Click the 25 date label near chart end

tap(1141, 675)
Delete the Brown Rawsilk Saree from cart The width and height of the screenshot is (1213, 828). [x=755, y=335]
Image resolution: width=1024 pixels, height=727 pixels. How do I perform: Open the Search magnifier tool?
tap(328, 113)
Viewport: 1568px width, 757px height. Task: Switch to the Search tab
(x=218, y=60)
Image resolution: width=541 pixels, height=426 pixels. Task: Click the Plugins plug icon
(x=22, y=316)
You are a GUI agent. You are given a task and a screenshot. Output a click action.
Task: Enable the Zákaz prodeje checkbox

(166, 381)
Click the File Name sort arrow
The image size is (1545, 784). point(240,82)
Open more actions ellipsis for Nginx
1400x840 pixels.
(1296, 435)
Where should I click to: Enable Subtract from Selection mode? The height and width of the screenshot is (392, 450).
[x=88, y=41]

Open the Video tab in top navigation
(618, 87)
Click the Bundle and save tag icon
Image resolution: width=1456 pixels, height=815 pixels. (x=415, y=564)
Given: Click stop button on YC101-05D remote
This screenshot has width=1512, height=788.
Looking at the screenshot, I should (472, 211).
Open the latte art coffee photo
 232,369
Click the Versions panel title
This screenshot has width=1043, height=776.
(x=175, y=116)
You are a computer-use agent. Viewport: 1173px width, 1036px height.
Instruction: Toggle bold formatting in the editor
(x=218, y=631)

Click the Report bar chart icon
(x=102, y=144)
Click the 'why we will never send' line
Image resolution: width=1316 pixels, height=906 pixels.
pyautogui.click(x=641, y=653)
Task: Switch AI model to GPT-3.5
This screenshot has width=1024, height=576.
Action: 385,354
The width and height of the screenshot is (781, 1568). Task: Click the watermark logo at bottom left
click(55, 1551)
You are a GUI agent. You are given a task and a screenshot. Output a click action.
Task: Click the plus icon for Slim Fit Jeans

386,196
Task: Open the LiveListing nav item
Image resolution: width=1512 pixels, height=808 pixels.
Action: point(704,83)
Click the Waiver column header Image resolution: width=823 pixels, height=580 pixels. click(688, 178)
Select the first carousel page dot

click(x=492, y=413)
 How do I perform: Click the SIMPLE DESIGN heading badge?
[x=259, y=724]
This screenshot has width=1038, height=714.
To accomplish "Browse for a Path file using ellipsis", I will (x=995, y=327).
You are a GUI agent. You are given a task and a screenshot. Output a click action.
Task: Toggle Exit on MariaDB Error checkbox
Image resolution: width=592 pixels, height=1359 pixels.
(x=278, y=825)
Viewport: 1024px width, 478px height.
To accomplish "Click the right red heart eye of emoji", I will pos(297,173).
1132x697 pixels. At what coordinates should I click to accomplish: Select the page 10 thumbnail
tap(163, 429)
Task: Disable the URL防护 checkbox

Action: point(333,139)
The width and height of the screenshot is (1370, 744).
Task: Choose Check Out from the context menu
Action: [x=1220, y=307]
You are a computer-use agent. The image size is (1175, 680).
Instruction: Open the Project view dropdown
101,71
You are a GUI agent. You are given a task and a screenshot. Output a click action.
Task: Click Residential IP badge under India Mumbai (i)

## Direction
Turn all of the material above into a Markdown table with the columns Row and Line. Each line gets a row number, and blank lines are left out.

## Complete answer
| Row | Line |
|---|---|
| 1 | Click the 25 date label near chart end |
| 2 | tap(1141, 675) |
| 3 | Delete the Brown Rawsilk Saree from cart The width and height of the screenshot is (1213, 828). [x=755, y=335] |
| 4 | Image resolution: width=1024 pixels, height=727 pixels. How do I perform: Open the Search magnifier tool? |
| 5 | tap(328, 113) |
| 6 | Viewport: 1568px width, 757px height. Task: Switch to the Search tab |
| 7 | (x=218, y=60) |
| 8 | Image resolution: width=541 pixels, height=426 pixels. Task: Click the Plugins plug icon |
| 9 | (x=22, y=316) |
| 10 | You are a GUI agent. You are given a task and a screenshot. Output a click action. |
| 11 | Task: Enable the Zákaz prodeje checkbox |
| 12 | (166, 381) |
| 13 | Click the File Name sort arrow |
| 14 | The image size is (1545, 784). point(240,82) |
| 15 | Open more actions ellipsis for Nginx |
| 16 | 1400x840 pixels. |
| 17 | (1296, 435) |
| 18 | Where should I click to: Enable Subtract from Selection mode? The height and width of the screenshot is (392, 450). |
| 19 | [x=88, y=41] |
| 20 | Open the Video tab in top navigation |
| 21 | (618, 87) |
| 22 | Click the Bundle and save tag icon |
| 23 | Image resolution: width=1456 pixels, height=815 pixels. (x=415, y=564) |
| 24 | Given: Click stop button on YC101-05D remote |
| 25 | This screenshot has width=1512, height=788. |
| 26 | Looking at the screenshot, I should (472, 211). |
| 27 | Open the latte art coffee photo |
| 28 |  232,369 |
| 29 | Click the Versions panel title |
| 30 | This screenshot has width=1043, height=776. |
| 31 | (x=175, y=116) |
| 32 | You are a computer-use agent. Viewport: 1173px width, 1036px height. |
| 33 | Instruction: Toggle bold formatting in the editor |
| 34 | (x=218, y=631) |
| 35 | Click the Report bar chart icon |
| 36 | (x=102, y=144) |
| 37 | Click the 'why we will never send' line |
| 38 | Image resolution: width=1316 pixels, height=906 pixels. |
| 39 | pyautogui.click(x=641, y=653) |
| 40 | Task: Switch AI model to GPT-3.5 |
| 41 | This screenshot has width=1024, height=576. |
| 42 | Action: 385,354 |
| 43 | The width and height of the screenshot is (781, 1568). Task: Click the watermark logo at bottom left |
| 44 | click(55, 1551) |
| 45 | You are a GUI agent. You are given a task and a screenshot. Output a click action. |
| 46 | Task: Click the plus icon for Slim Fit Jeans |
| 47 | 386,196 |
| 48 | Task: Open the LiveListing nav item |
| 49 | Image resolution: width=1512 pixels, height=808 pixels. |
| 50 | Action: point(704,83) |
| 51 | Click the Waiver column header Image resolution: width=823 pixels, height=580 pixels. click(688, 178) |
| 52 | Select the first carousel page dot |
| 53 | click(x=492, y=413) |
| 54 |  How do I perform: Click the SIMPLE DESIGN heading badge? |
| 55 | [x=259, y=724] |
| 56 | This screenshot has width=1038, height=714. |
| 57 | To accomplish "Browse for a Path file using ellipsis", I will (x=995, y=327). |
| 58 | You are a GUI agent. You are given a task and a screenshot. Output a click action. |
| 59 | Task: Toggle Exit on MariaDB Error checkbox |
| 60 | Image resolution: width=592 pixels, height=1359 pixels. |
| 61 | (x=278, y=825) |
| 62 | Viewport: 1024px width, 478px height. |
| 63 | To accomplish "Click the right red heart eye of emoji", I will pos(297,173). |
| 64 | 1132x697 pixels. At what coordinates should I click to accomplish: Select the page 10 thumbnail |
| 65 | tap(163, 429) |
| 66 | Task: Disable the URL防护 checkbox |
| 67 | Action: point(333,139) |
| 68 | The width and height of the screenshot is (1370, 744). |
| 69 | Task: Choose Check Out from the context menu |
| 70 | Action: [x=1220, y=307] |
| 71 | You are a computer-use agent. The image size is (1175, 680). |
| 72 | Instruction: Open the Project view dropdown |
| 73 | 101,71 |
| 74 | You are a GUI agent. You are given a task and a screenshot. Output a click action. |
| 75 | Task: Click Residential IP badge under India Mumbai (i) |